3. Bark Tree Herbicide Application
Unfortunately, every individual tree target has to be visited and the entire bark surface sprayed to at least one foot up the tree's base. This can be labor intensive where stem counts are high and is usually only done using a backpack sprayer. Basal applications can be made any time of the year, but are most effective during the dormant season when leaves are not present.
Basal applications will not provide rapid control. Herbicide injury is often not observed for several weeks after treatment and total control may require several months. Additionally, basal treatment is not effective on older trees with thick bark.

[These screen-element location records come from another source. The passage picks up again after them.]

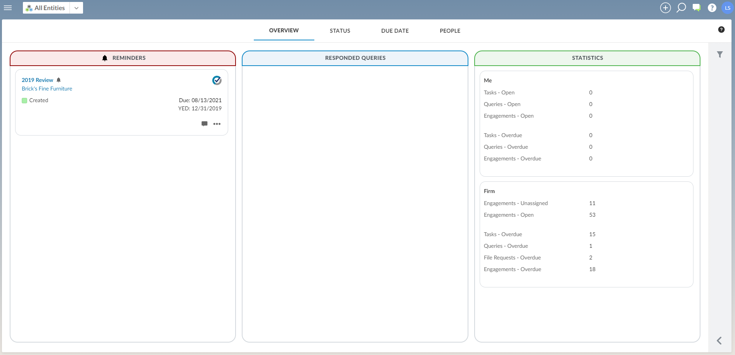The height and width of the screenshot is (355, 735).
Task: Open the filter funnel icon
Action: (720, 55)
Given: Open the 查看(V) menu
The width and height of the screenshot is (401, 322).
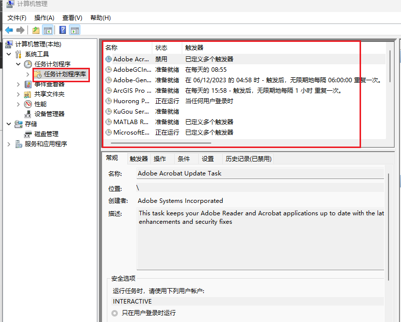Looking at the screenshot, I should tap(72, 18).
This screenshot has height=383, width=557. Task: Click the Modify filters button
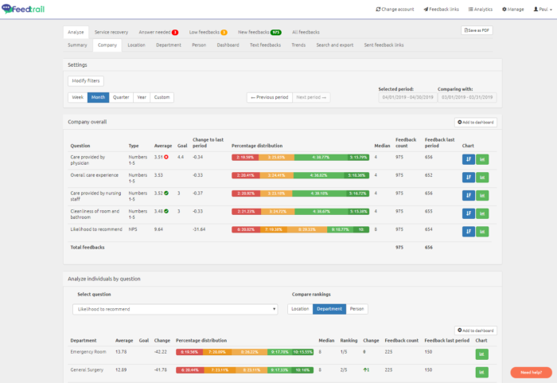[x=86, y=80]
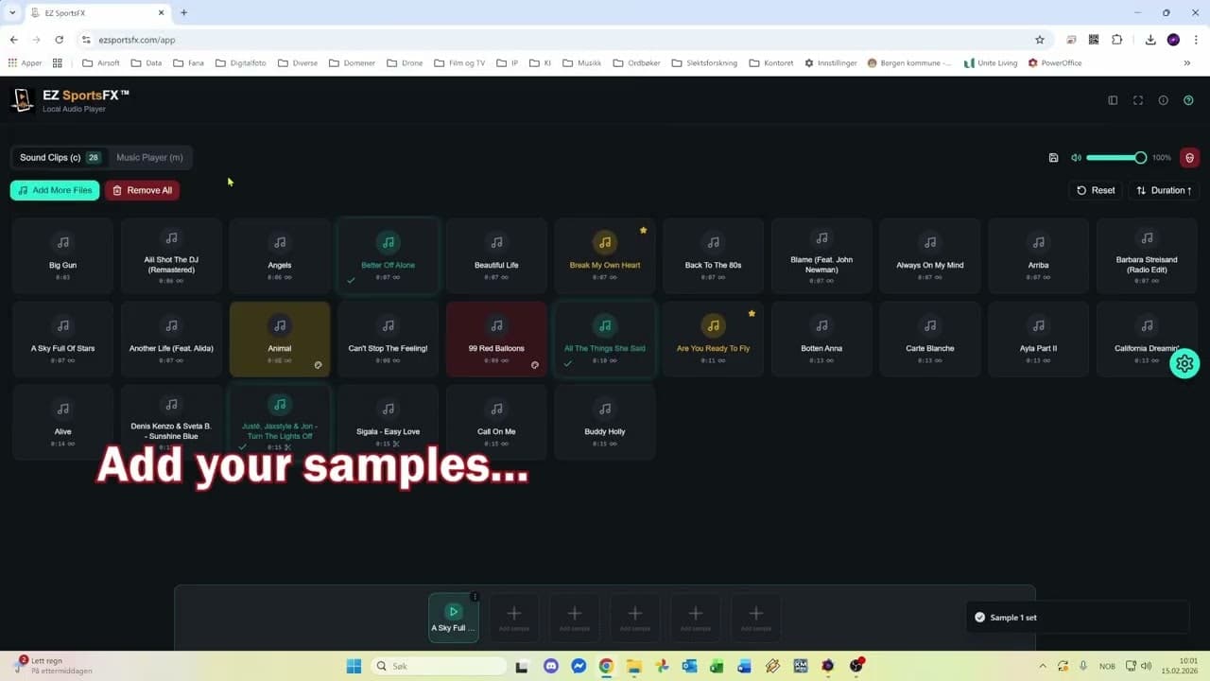Screen dimensions: 1210x681
Task: Click the info icon in the header
Action: [x=1163, y=99]
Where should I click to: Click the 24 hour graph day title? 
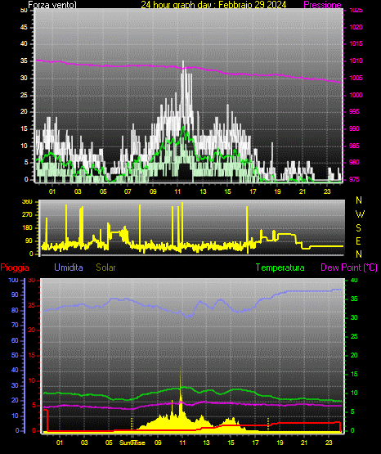(213, 5)
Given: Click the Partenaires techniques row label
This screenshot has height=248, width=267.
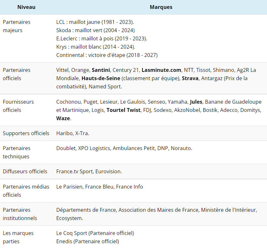Looking at the screenshot, I should (x=17, y=152).
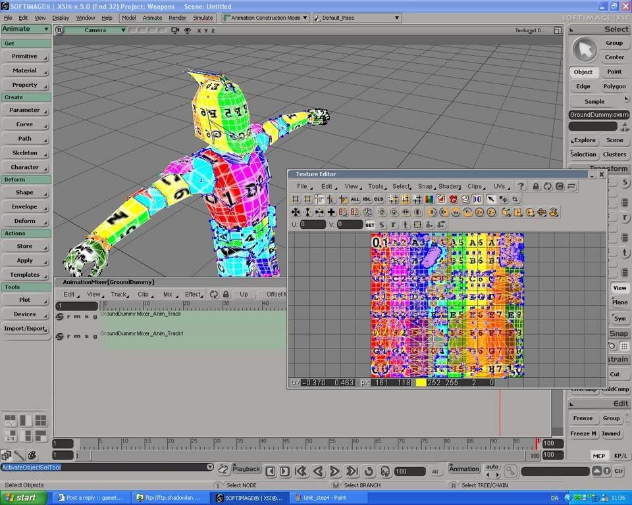The width and height of the screenshot is (632, 505).
Task: Toggle Object selection mode
Action: coord(583,72)
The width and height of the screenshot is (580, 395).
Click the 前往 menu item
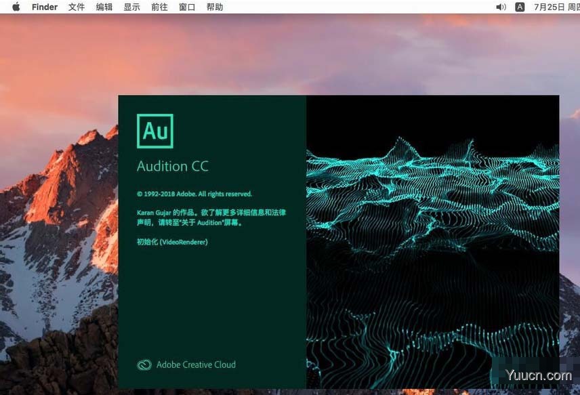point(159,7)
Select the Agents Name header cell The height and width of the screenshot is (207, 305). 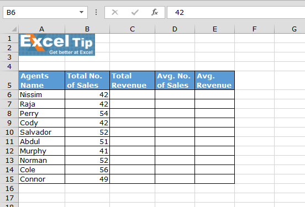click(41, 81)
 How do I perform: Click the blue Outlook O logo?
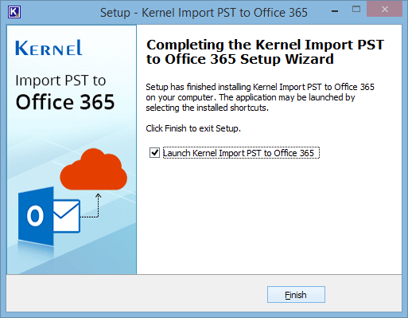36,216
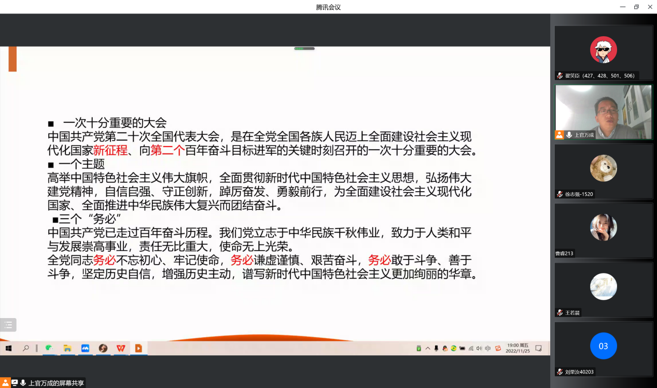Click the Tencent Meeting taskbar icon
Viewport: 657px width, 388px height.
tap(85, 348)
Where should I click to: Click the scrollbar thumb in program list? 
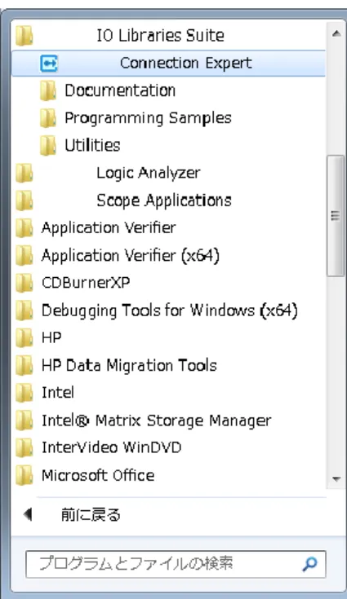click(336, 216)
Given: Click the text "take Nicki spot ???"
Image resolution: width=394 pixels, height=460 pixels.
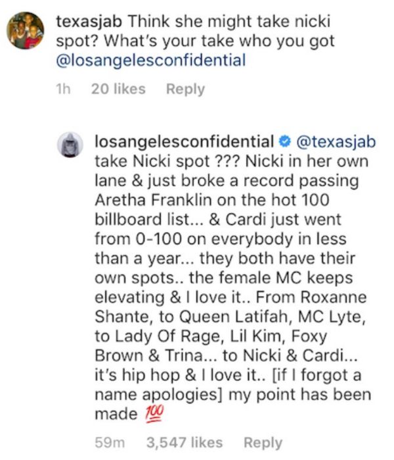Looking at the screenshot, I should click(167, 161).
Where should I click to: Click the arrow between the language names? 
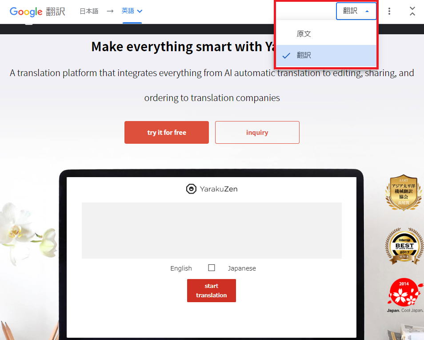(x=110, y=11)
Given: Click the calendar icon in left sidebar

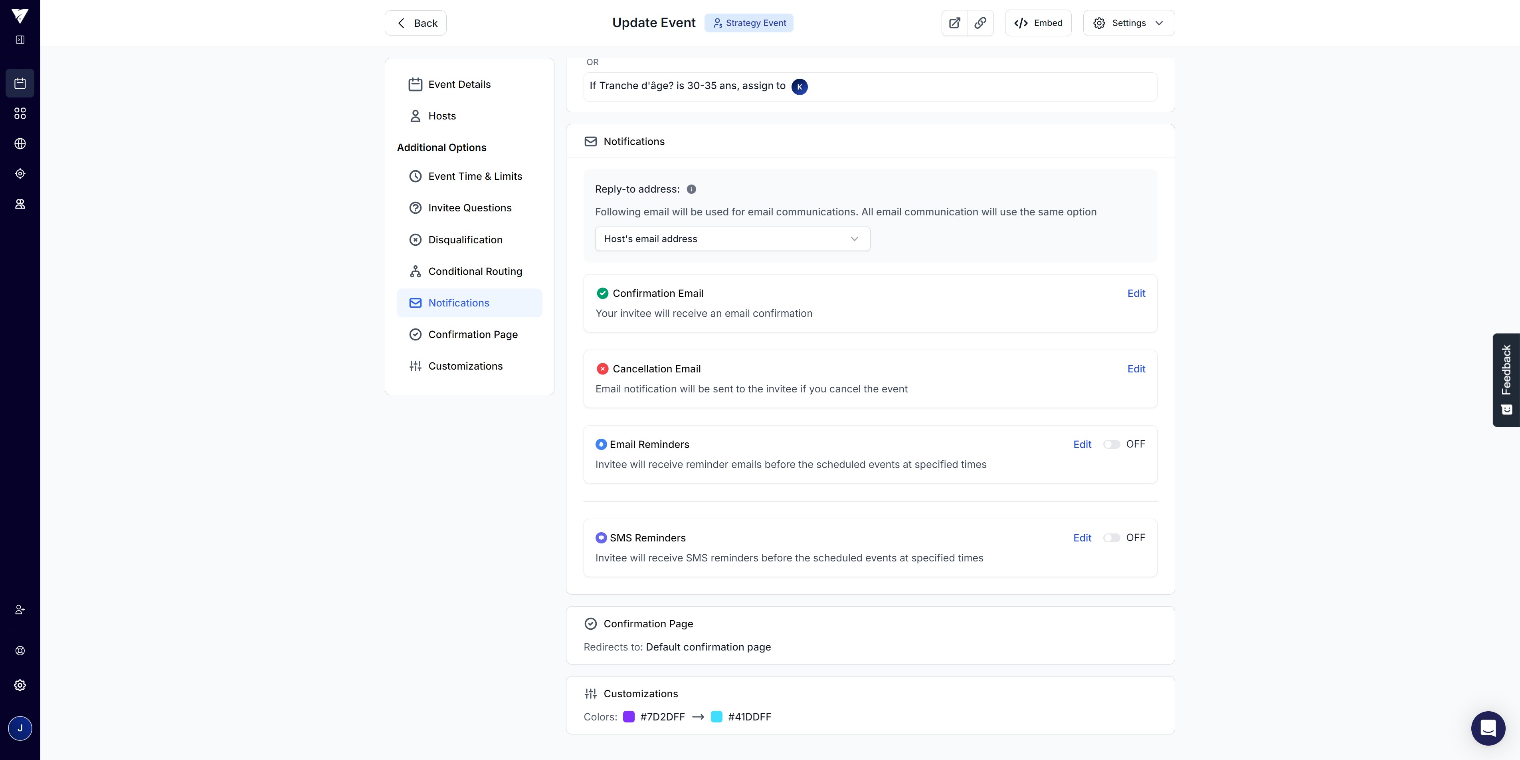Looking at the screenshot, I should [x=20, y=83].
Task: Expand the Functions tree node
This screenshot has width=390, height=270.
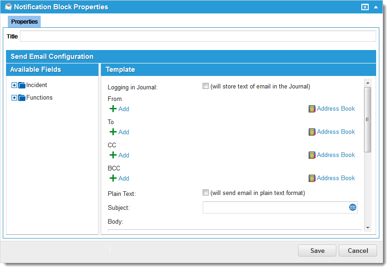Action: point(14,98)
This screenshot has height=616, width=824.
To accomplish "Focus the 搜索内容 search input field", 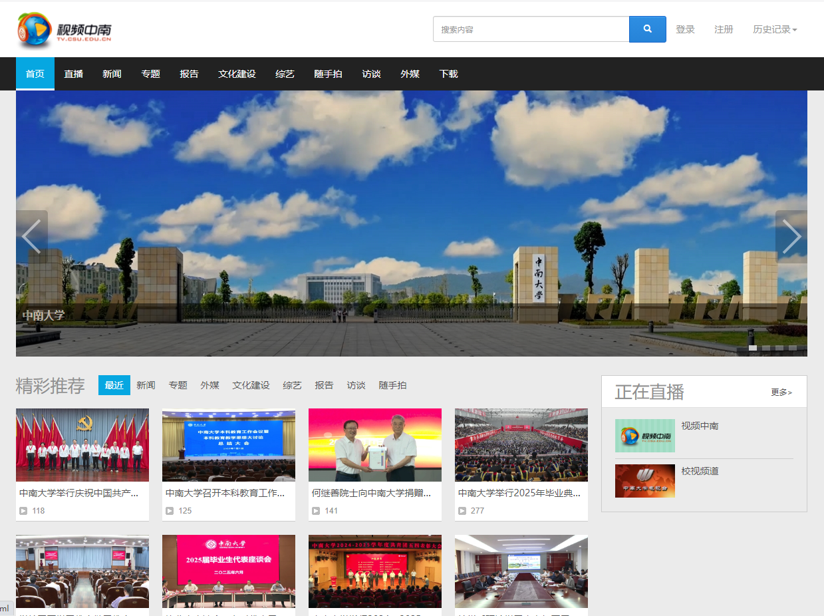I will 531,29.
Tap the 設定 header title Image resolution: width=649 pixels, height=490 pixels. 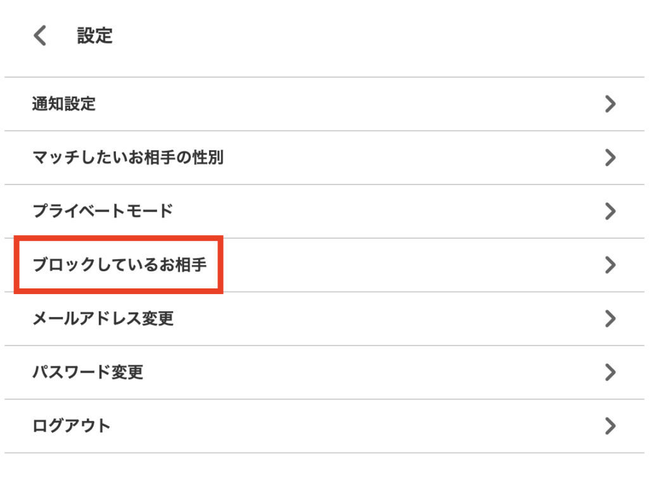click(94, 35)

For older trees, other application techniques should be employed.
Pathfinder is a "ready to use" product (basically triclopyr) that can be used at 100 percent strength. Other generic products are used with a basal oil to include imazapyr. This treatment is most effective on trees with smooth bark and thick bark trees may require retreatment.
4. Stump Tree Herbicide Application
Adding a dye to the herbicide formulation improves application success by showing exact stump coverage. Small stumps should be completely saturated. Stumps greater than 3 inches in diameter can be limited to the outer edge to limit chemical waste and runoff. Remember, the cambial layer around the outer edge is where the action is taking place.
Herbicides using this method can be applied using a backpack sprayer, squirt bottle, or paint brush. Again, no matter how the herbicide is applied, a tracer dye should be included to ensure treatment of all individual stumps. Most of the basic woody-stemmed herbicides can be used including triclopyr, imazapyr and glyphosate.
5. Hack and Squirt Tree Herbicide Application
Apply herbicides I mentioned (under stump cut) in dilution ratios from one-half to one-quarter strength. Read the product label to determine the appropriate dilution. Roundup (glyphosate) undiluted or half-strength is excellent for hack and squirt applications.